Posted By on May 23, 2018 @ 06:00

When I write or speak publicly against bipartisanship [1] in Australian defence policy, the most common response is, ‘Why would we want our politics to be more like America’s?’ Which would be a fair point, except that the United States, like Australia, has long held its defence policy at arm’s length from its democracy. But, as Damir Marusic notes in an engaging piece [2], this is changing:

Over the next few years, America’s role in the world will have less to do with any discernible set of overarching values or ideology. Its behavior will be the product of an increasingly (small-d) democratized and hotly contested domestic politics.

Marusic is an interesting and original thinker, but on this piece he echoes a very common and mainstream trope: security and defence issues are rightly the preserve of the elite and public participation is almost always a problem.

We’re so used to an absence of democratic voices in foreign policy, and of holding up an ideal of carefully planned, holistic grand strategies, that the fundamentally anti-democratic nature of this approach passes without notice.

While I’m one of those self-proclaimed elite, and no enemy of careful strategic planning, I have to rebel against this anti-democratic tendency. Not only is the sentiment against American and Australian founding principles, it also stands in contrast to their own successful histories. America’s rise to power from the 18th to the 20th century was one of insistent democratic contest about the direction of the nation. Even once it had stabilised its position atop the global hierarchy, there were fierce contests and ‘strategies of containment [3]’ rather than a single coherent plan that everyone followed.

What Marusic rightly picks up, however, is that for the last 20–30 years, these democratic forces have been kept at the margins. And look at the result. The Clinton years are widely seen as a wasted indulgence, the Bush years as incompetent hubris. The ‘War on Terror’ grinds on, China has comfortably risen to peer competitor status and progress on any of the major global problems—Kashmir, Palestine, Korea, Taiwan, UN reform, climate change, etc., etc.—has been rare. President Barack Obama made little headway in solving these problems, or even in overcoming elite controls [4] on foreign policy.

Short exercise 1: In the passage on defence policy, how are the Bush years widely seen?

Record extracts:
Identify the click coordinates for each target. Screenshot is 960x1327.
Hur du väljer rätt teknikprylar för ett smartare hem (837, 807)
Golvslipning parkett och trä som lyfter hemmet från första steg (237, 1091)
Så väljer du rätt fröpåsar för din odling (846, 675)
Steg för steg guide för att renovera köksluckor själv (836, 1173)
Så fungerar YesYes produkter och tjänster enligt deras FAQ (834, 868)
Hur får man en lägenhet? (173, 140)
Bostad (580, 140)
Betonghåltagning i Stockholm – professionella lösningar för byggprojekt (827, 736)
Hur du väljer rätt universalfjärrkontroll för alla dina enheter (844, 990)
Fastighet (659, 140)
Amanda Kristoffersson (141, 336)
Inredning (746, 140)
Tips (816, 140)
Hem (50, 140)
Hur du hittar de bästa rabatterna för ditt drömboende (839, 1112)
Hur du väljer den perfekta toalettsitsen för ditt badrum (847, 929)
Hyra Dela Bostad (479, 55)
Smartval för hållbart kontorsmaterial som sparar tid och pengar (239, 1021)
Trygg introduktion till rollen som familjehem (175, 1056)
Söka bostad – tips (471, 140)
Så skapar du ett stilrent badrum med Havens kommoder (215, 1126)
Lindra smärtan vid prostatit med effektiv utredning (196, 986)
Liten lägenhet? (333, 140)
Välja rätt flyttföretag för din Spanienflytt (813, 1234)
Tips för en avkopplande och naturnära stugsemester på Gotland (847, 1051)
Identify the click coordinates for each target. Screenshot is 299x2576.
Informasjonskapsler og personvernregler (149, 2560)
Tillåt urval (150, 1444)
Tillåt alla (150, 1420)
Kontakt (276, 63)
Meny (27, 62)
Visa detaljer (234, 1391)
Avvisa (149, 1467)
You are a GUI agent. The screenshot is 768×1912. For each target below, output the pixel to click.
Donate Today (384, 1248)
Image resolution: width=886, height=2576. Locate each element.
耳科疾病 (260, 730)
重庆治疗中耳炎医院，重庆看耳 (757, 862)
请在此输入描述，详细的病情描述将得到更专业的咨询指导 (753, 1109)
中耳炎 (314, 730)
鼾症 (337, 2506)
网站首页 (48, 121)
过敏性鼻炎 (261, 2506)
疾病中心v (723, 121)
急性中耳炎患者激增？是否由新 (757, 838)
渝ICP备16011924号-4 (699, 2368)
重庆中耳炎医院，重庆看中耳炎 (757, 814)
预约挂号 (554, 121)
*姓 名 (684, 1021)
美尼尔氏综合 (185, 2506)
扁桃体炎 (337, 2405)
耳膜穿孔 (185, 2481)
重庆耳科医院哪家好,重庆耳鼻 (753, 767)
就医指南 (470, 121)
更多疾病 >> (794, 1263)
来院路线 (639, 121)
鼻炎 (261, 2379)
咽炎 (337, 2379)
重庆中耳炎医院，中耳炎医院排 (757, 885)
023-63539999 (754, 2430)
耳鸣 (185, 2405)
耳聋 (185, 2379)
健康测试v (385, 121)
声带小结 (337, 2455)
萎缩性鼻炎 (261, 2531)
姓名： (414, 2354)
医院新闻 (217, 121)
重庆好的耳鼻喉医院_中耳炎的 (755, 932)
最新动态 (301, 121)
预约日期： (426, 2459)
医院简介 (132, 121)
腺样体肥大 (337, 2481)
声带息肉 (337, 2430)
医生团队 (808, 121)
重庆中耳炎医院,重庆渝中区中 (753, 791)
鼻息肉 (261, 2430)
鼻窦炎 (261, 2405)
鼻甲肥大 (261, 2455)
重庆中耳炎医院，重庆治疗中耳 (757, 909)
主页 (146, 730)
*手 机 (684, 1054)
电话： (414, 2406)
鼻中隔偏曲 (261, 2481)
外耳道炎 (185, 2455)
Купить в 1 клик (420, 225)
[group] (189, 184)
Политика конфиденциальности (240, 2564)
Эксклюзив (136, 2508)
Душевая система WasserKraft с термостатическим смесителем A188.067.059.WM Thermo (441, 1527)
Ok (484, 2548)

Short exercise 2: In the records, transcribe everything from the line containing "Söka bostad – tips (471, 140)" down to the line containing "Tips för en", including both of those lines.

Worked answer 1: As incompetent hubris.

Worked answer 2:
Söka bostad – tips (471, 140)
Så skapar du ett stilrent badrum med Havens kommoder (215, 1126)
Lindra smärtan vid prostatit med effektiv utredning (196, 986)
Liten lägenhet? (333, 140)
Välja rätt flyttföretag för din Spanienflytt (813, 1234)
Tips för en avkopplande och naturnära stugsemester på Gotland (847, 1051)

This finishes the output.